Gantz ran up against standards-and-practices in a big way. Wait, you say, the Japanese don't have standards-and-practice departments! Well, in the past that might be so, but there's something like that these days. The Old Wild West of Tokyo television is a thing of the past. The Gantz producers, instead of trying for another venue, or going OAV, tried to suck it up, and edit for the timeslot. Word is that they tried to run the show in prime time, which is a major no-no for the sort of salacious nudity and concentrated viscera that the story demanded.

So, Gantz is edited with a cleaver, chopped into incoherent mush, just barely keeping the exploding heads and bouncing tits off screen, or literally blacked out with digital footwork. The original story isn't particularly complex, intellectual, or elaborate. Still, the show as broadcast is a horrible mess. Footage is missing all over the place, and the extra seconds filled with repetitive dialog and stupid melodramatic foot-dragging. The excisions make hash of the visual flow, and the action is impossible to follow. The original manga was somewhat poky and slow to begin with, but the filmed version exacerbates the problem.

Now, I'm not saying that the problems with Gantz is entirely with the censorship angle. Some of the melodrama and softening can be blamed on the censors, but not all.

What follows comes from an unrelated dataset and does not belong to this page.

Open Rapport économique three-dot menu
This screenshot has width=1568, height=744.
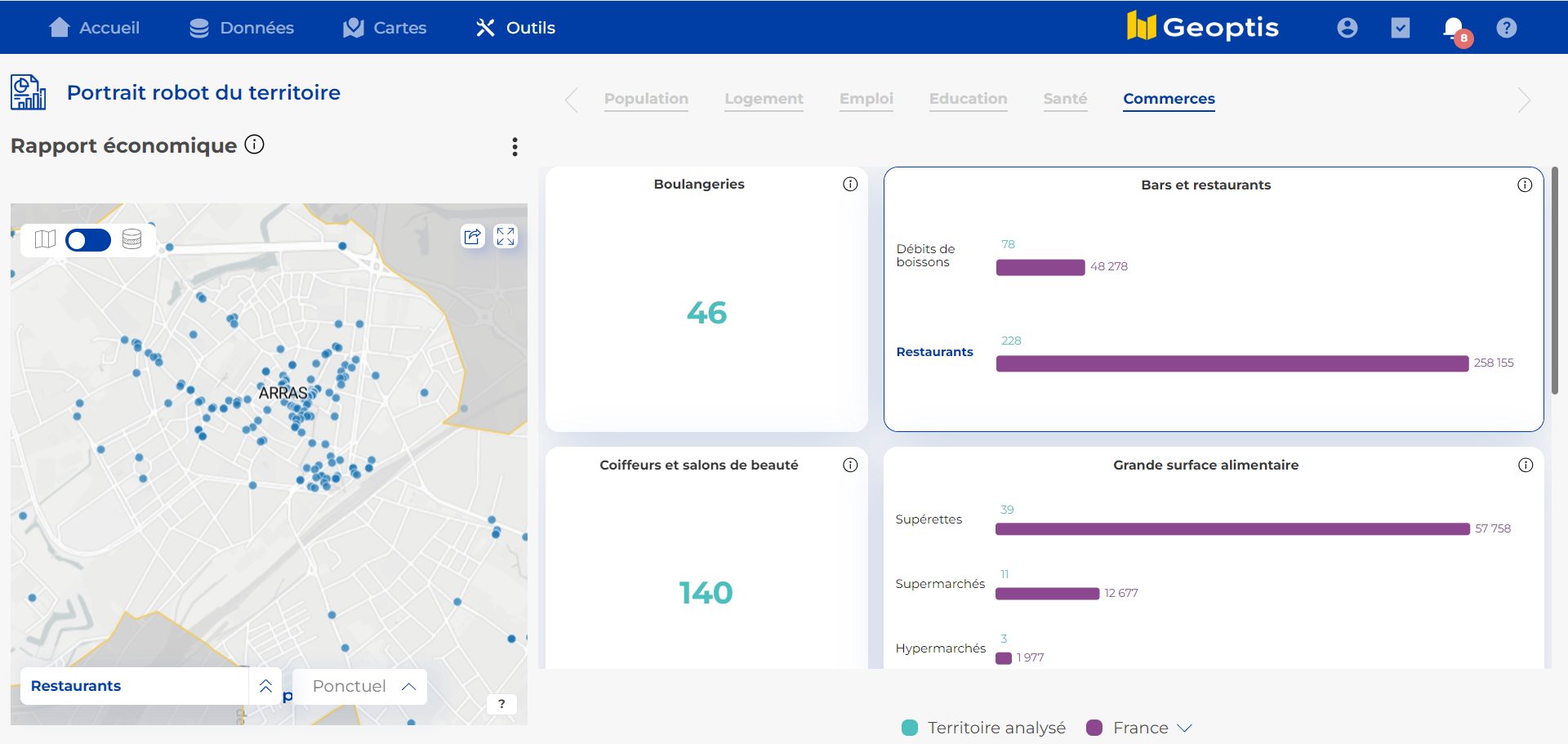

The Nishi character is a prime example. [Spoiler Warning]< He was a quiet, amoral, vicious predator in the manga. A survivor. Little things here and there in the anime have been tweaked to make him more sympathetic. When he blows the head off of a motorcycle gang punk, it's because the punk intentionally tried to shoot him with one of the toys they were given. In the manga version, the punk accidentally discharges the weapon in his direction. It's *justified* in the anime. Likewise, when he's killed, he's given a flashback for backstory melodrama, to heighten the sympathies of the moment. The point of his death in the manga wasn't that anybody should cry for him - they shouldn't, he was a nasty little bastard - but rather: this is the ultimate survivor. He died just like that, horribly. Experience alone won't save you. You're next, asshole. Get ready to die.[Spoiler Warning]

The character designs and animation also seems to have gone down hill. There are sections of the nineth episode where I was horribly distracted by the bizarre ears on various characters. I started playing "where are they going to be now" with scenes, trying to spot the worst ear-line for each character. I *think* that might be new animation filling in the editing-gaps, but I could be wrong. Anyways, the broadcast version of Gantz is essentially unwatchable, and I'm not at all sure that the unedited version would be any better. Hard to tell, with all this censorship in the way.

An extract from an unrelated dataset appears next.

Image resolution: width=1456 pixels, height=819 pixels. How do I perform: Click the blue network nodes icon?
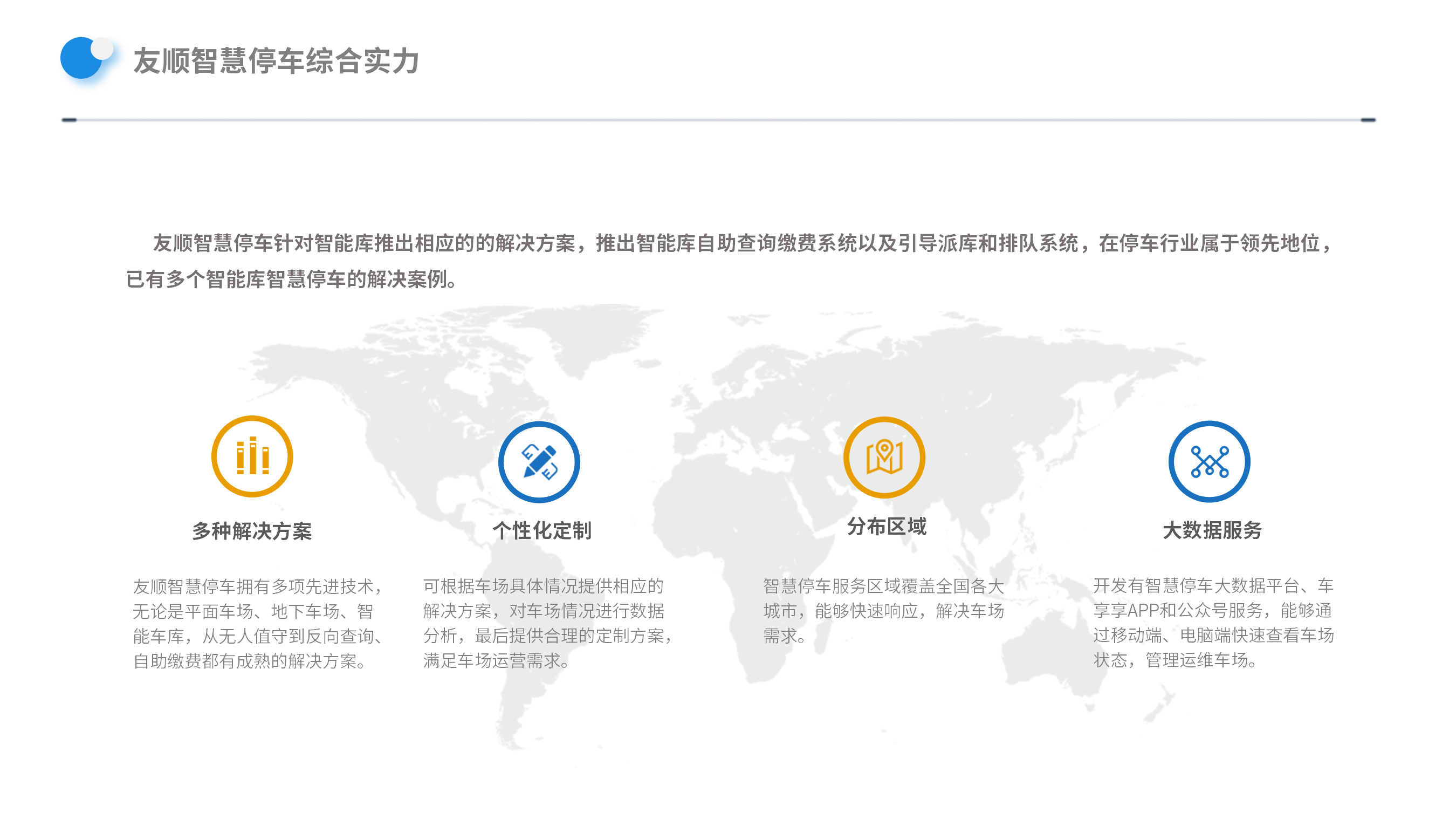point(1209,461)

Midori no Hibi is a different story. There just wasn't that much to edit in the first place. There's a lot of tits and ass in the show, but the violence is of the cutsey cartoon variety, where all anyone ever gets is a collection of bandages and bruises. The version I saw had the nudity intact, and there's another broadcast version with the nipples painted out, but frankly I can't imagine the show losing much with the edited version. It's fanservice, not meat.

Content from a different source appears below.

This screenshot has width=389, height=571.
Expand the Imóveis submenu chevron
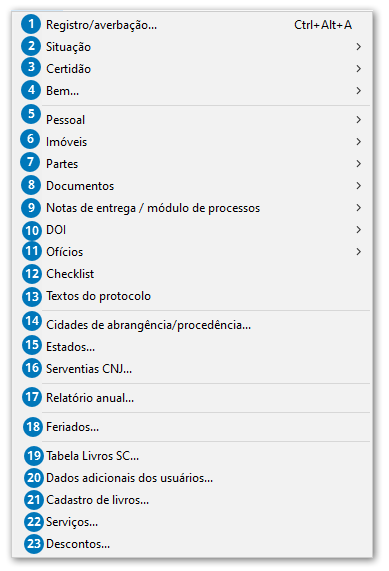359,142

I was really enjoying the show, and I still am. The animated adaptation builds on the manga, and extends the jokes and situations in a way that stays true to the spirit of the story. It's consistently fun, amusing, and honest. It also appears to be accelerating the manga-story in a fashion which seems to point to a foreshortened, thirteen-episode run, instead of the comfortable twenty-six-episode run it could sustain, and deserves. The manga had a third-volume fakeout which looked like it was going to end the story earlier. They're taking that fakeout, and piling a lot of extra revelations and character drama that makes it look like they're going actually end it with that false ending. That's a shame, because it's going to cut out some fun sequences. I rarely say this, but Midori no Hibi deserves a longer run.